Susana da un trago al té con frutas. Reflexiona: “Tengo un amigo francés que me dijo: En mi país, si tú hubieras traído ese proyecto, olvídate, te becan, te dan una mensualidad, de menos”, de nuevo bebe. Son pequeños traguitos de asimilación. En 20 años aprendió una lección: no volver a confiar en el gobierno.
“Ahorita la Secretaría de Movilidad dice que tienes que hacer una empresa porque las asociaciones civiles ya no van a entrar en el taxi.
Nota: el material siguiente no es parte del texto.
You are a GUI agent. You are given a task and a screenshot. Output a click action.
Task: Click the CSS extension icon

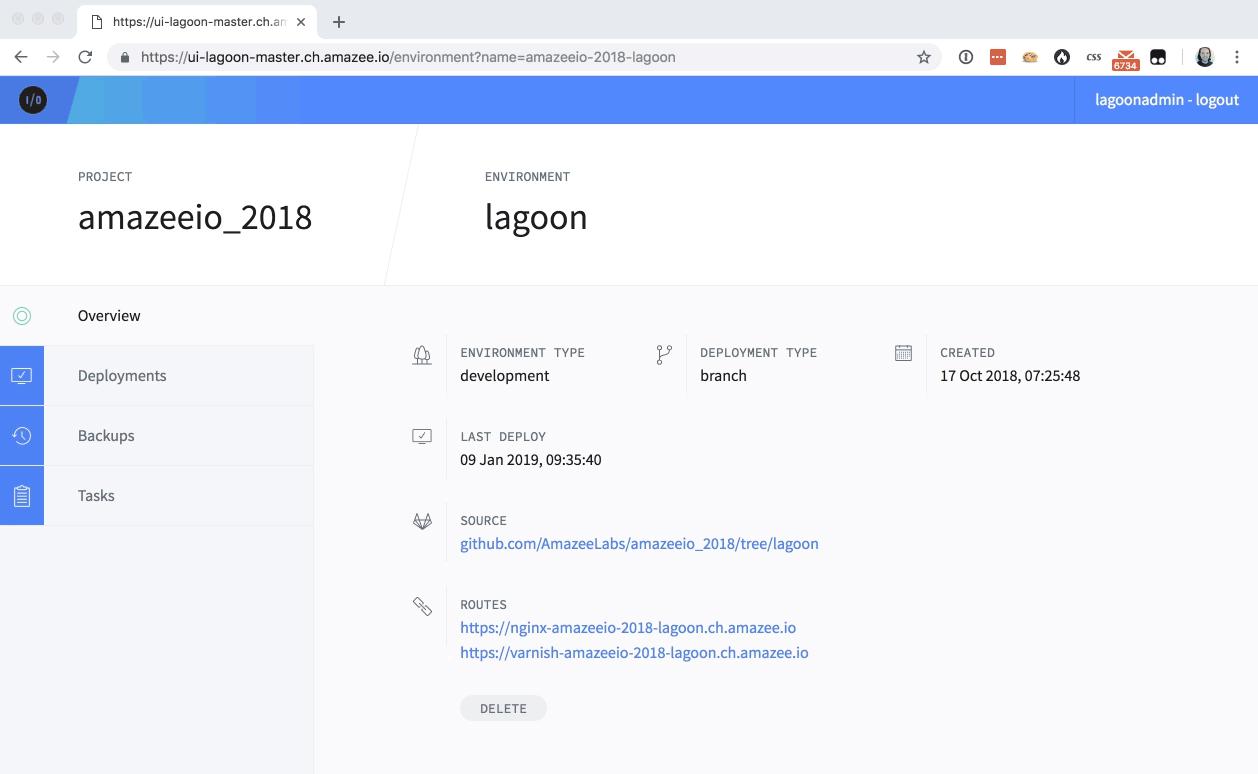[1093, 57]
Cuesta mucho trabajo hacer una, pero gracias a Dios mi hijo es abogado y me presentó a su jefe, que es el Corredor Público 22 Alejandro Ruiz Robles y el supo como estaba la situación. Me preguntó por qué no lo hice antes. En el aspecto del taxi no admitían que la mujer fuera una empresa. Había machismo, no lo dicen ni lo aceptan pero nos relegaron muchas cosas. Déjame decirte que nunca logré nada del gobierno. Ni placas, ni carro ni nada”.
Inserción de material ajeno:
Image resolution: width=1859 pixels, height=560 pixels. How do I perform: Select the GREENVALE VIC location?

Ella y su hijo constituyeron la empresa. Aún no la echan a andar pero ya les dio un benefició. Él padece Charcot Marie Tooth, una enfermedad degenerativa que afecta el sistema motor. Hace unos meses sufrió un accidente relacionado con su padecimiento, tuvo que dejar de trabajar y quedó sin seguridad social. Pero gracias a la empresa pudieron realizar el trámite de alta en el Seguro Social y el muchacho fue operado. Aún le falta otro procedimiento quirúrgico, pero ya no tienen que preocuparse por el desgaste económico que eso implica.
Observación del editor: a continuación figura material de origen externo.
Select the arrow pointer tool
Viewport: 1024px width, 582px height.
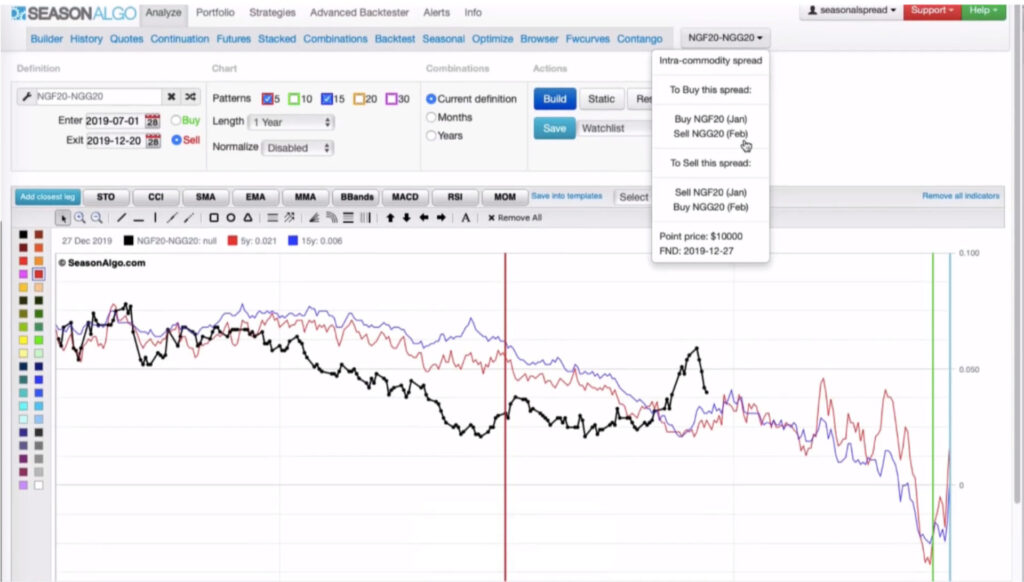[62, 216]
“Saber que a mi hijo lo operaron por medio de la empresa no tiene precio”. Susana no puede contenerse, la voz se le quiebra. Las lágrimas sirven de desahogo. “¿Sabes qué me dijo en el hospital? Gracias mamá porque me das ahora la salud. Yo no quería tu trabajo, lo odiaba, pero ahora me está dando la salud. Ver caminar a mi hijo no tiene precio, no tengo palabras”.
***
Es jueves. Susana está como todas las tardes en la base de taxis. Ya no maneja pero eso no le impide seguir coordinado el lugar por el que tanto peleó. Recuerdo alguna vez una amiga le preguntó por qué luchaba y hacía tanto por otras mujeres si ella misma no tenía nada. Pero Susana no está con las manos vacías, dos décadas buscando mejores condiciones para ella y las mujeres taxistas le han mostrado que se tiene a si misma.
“Creo que la vida es tan efímera”. Me dice mientras observa a un grupo de gente que cruza el Eje 2 en busca de un transporte. “Algún día yo tengo que irme pero ya dejé algo de huella en el mundo. Tenía 30 años cuando empecé. No me saques cuentas que ya tengo muchos. Un día una señora me dijo que lo que hacemos en la vida bien, Dios nos lo regresa”. La mujer, siempre con su libreta en la mano, con su caminar lento pero firme, se acerca a la gente que ya pisa la acera. “¿Quiere taxi? Ya se va. Súbale”.